Collected data:

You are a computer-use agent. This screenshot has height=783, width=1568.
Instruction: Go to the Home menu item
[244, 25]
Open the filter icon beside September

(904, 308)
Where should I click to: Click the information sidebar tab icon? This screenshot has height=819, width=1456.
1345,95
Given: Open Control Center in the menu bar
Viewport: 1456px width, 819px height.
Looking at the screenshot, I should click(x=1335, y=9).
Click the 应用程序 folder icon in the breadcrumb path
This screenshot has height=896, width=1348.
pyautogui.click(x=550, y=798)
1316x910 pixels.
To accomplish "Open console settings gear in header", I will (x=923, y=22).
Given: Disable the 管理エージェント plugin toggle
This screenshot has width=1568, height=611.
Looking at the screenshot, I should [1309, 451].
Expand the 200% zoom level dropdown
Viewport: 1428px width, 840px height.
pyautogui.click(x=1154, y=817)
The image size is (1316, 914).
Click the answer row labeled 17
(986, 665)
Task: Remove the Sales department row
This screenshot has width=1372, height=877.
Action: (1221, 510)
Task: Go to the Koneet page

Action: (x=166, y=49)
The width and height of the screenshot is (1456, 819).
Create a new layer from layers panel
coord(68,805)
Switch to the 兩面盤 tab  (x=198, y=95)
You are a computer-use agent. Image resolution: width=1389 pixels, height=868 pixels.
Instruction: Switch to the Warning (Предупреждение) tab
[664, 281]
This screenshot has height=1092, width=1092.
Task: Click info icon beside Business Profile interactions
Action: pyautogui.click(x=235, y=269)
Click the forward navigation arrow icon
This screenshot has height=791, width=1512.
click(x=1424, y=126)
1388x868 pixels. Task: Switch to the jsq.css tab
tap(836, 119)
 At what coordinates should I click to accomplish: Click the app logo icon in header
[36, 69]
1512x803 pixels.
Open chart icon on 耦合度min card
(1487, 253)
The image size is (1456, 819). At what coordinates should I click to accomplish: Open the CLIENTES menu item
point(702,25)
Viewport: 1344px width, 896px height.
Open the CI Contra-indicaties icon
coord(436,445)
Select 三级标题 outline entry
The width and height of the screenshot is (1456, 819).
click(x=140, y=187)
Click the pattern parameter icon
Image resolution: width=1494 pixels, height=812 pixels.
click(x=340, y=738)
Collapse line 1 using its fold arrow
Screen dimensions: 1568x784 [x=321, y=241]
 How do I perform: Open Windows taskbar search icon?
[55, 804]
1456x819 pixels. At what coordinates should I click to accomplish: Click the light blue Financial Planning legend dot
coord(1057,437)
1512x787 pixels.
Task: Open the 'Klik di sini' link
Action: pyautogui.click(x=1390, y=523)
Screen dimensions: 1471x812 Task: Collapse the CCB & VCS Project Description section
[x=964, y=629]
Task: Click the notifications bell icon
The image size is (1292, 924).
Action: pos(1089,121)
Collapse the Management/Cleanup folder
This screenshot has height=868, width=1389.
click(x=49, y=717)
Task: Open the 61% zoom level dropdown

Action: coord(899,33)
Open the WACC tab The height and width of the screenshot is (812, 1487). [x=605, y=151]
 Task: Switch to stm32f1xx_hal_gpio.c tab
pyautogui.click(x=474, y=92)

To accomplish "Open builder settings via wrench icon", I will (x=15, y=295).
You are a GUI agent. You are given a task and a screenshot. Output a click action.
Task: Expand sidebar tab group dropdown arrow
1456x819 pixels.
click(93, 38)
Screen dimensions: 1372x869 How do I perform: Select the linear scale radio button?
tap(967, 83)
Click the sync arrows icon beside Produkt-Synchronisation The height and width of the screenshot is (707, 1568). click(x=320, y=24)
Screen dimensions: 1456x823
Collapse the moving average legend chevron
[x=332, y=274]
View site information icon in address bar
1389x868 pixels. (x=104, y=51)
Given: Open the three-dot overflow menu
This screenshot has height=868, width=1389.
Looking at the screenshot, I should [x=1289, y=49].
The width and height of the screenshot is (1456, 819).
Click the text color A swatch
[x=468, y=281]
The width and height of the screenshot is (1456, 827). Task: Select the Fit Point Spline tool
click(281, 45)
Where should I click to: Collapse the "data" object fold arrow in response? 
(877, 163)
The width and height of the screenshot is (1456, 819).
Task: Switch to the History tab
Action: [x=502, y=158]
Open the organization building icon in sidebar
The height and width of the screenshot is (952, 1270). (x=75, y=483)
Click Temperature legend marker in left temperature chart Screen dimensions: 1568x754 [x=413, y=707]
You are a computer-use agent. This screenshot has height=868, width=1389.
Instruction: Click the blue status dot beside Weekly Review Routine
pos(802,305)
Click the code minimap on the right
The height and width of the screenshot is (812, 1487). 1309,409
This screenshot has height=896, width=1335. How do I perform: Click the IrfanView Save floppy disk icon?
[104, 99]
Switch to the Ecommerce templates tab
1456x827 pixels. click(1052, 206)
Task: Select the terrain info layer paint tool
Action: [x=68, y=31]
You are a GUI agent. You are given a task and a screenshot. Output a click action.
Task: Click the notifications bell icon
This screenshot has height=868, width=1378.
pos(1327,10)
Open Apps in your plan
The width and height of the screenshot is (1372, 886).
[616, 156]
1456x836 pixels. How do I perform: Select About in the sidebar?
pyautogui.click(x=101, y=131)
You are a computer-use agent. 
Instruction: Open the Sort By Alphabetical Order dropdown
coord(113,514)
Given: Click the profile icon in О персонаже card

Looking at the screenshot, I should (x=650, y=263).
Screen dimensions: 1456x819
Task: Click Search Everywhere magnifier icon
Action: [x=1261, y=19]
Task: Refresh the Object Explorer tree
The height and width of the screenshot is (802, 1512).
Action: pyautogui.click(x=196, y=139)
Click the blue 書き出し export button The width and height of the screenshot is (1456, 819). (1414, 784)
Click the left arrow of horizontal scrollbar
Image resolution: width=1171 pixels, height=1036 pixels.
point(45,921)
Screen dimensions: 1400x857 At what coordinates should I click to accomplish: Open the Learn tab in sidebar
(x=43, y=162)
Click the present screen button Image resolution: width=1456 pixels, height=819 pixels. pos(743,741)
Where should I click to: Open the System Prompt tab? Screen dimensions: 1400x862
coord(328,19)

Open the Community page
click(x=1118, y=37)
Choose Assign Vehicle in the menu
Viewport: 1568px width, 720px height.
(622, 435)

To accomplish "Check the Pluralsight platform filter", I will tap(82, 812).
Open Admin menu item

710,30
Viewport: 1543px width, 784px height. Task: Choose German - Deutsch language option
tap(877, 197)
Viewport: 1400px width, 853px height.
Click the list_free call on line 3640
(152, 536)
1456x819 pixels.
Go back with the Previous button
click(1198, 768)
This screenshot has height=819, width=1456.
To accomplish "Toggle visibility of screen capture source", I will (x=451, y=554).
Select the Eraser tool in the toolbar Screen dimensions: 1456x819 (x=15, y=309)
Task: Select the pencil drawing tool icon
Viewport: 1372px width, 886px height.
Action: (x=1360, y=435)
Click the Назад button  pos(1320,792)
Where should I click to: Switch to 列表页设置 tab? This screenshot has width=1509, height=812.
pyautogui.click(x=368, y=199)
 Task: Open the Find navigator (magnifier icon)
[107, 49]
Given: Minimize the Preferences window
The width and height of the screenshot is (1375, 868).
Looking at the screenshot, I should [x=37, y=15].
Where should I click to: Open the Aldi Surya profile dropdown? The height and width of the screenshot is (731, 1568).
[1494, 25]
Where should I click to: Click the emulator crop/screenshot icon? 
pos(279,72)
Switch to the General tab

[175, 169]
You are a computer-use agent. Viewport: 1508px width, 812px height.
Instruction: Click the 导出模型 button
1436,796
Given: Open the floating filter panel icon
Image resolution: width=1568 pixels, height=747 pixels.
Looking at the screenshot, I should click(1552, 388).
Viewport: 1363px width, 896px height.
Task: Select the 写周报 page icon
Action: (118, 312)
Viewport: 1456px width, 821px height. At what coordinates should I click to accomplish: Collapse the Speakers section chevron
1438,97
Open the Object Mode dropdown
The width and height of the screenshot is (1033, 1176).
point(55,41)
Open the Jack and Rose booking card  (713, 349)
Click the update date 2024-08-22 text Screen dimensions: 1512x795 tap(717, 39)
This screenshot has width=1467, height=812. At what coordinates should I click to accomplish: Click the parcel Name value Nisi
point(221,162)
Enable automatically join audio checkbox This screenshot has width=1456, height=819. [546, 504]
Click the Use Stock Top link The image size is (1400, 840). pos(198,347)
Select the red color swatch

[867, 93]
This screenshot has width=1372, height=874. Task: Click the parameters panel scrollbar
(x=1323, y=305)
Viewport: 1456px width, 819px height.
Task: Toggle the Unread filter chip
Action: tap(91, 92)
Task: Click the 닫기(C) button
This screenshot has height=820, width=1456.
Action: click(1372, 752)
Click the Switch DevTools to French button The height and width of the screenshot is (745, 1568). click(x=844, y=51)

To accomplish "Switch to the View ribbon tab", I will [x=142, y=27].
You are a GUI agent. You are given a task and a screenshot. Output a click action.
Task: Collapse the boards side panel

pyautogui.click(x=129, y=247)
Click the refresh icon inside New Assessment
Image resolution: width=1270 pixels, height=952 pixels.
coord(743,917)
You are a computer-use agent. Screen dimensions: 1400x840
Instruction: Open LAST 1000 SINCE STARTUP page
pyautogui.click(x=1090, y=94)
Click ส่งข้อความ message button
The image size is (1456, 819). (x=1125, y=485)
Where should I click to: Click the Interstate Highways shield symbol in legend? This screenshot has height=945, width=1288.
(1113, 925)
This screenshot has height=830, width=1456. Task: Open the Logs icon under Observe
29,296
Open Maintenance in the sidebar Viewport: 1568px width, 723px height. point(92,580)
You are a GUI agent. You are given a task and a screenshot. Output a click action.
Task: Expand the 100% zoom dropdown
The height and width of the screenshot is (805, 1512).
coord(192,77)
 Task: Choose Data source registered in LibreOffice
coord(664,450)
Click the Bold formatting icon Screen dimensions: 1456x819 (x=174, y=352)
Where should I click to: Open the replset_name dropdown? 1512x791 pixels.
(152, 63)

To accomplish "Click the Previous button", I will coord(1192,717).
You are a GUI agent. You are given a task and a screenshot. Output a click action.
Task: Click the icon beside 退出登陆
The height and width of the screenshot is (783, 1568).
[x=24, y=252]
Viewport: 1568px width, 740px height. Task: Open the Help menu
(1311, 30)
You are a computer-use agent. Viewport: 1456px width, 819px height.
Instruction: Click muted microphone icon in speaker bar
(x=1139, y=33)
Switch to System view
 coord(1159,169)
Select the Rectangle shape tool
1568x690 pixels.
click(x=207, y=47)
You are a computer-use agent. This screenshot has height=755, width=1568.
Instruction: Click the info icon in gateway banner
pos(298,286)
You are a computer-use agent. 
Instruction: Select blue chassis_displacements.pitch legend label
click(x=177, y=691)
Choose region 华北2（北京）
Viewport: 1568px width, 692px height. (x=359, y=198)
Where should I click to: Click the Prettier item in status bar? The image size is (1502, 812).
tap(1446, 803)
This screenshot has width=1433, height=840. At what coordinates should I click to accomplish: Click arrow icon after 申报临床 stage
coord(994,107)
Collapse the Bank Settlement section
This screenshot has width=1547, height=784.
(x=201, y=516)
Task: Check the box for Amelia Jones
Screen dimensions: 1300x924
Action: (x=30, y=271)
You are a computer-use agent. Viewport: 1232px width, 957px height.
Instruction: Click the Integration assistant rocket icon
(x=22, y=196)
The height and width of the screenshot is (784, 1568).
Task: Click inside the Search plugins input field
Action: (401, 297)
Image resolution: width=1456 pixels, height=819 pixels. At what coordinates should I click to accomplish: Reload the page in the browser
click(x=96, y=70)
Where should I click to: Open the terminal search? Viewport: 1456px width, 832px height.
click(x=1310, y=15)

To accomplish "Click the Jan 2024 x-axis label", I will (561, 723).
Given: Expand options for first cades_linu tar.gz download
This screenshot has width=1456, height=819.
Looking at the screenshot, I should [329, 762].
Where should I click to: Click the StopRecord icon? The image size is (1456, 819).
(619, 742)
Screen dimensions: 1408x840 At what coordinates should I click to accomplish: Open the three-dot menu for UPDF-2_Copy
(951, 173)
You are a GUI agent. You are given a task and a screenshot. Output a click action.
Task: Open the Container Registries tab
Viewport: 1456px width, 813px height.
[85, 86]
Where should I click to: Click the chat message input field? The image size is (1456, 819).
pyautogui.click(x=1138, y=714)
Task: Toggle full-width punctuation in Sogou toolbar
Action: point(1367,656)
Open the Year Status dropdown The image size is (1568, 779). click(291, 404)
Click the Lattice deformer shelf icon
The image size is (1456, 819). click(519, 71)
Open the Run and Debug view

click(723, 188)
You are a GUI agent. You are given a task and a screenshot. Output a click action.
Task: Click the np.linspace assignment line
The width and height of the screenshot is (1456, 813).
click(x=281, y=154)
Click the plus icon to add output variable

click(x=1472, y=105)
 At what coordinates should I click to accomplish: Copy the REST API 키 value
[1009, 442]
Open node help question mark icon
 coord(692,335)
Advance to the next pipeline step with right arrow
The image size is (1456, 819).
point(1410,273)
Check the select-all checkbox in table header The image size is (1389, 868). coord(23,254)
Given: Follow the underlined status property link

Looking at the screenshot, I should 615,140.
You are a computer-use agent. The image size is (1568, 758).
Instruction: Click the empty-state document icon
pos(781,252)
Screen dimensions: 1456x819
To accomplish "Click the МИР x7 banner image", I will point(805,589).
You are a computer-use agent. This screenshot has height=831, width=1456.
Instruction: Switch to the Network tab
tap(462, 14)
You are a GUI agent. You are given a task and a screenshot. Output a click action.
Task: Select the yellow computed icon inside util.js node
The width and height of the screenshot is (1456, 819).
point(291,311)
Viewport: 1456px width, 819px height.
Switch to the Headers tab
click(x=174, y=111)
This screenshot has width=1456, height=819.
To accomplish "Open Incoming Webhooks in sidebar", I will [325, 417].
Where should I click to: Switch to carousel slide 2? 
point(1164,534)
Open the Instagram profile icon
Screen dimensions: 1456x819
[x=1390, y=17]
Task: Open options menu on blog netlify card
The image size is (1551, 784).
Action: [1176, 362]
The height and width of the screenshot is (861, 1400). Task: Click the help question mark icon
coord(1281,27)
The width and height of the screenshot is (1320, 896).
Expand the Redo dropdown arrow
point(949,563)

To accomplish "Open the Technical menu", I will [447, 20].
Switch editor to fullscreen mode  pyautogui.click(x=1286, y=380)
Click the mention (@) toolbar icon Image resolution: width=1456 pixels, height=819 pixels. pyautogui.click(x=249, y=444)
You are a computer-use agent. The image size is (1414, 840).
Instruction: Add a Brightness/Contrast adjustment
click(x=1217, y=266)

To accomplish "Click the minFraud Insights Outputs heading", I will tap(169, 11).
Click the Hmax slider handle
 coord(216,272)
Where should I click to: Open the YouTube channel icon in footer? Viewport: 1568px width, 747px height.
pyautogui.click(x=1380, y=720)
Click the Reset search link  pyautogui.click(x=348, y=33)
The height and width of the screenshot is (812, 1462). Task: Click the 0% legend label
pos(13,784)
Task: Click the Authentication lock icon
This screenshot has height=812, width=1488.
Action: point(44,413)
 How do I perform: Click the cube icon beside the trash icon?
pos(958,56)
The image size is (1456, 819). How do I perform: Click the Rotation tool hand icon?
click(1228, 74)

EXERCISE BRIEF:
Look through the data above. Each line containing the word "left" needs to be copied.

ANSWER SECTION:
Click Temperature legend marker in left temperature chart Screen dimensions: 1568x754 [x=413, y=707]
Click the left arrow of horizontal scrollbar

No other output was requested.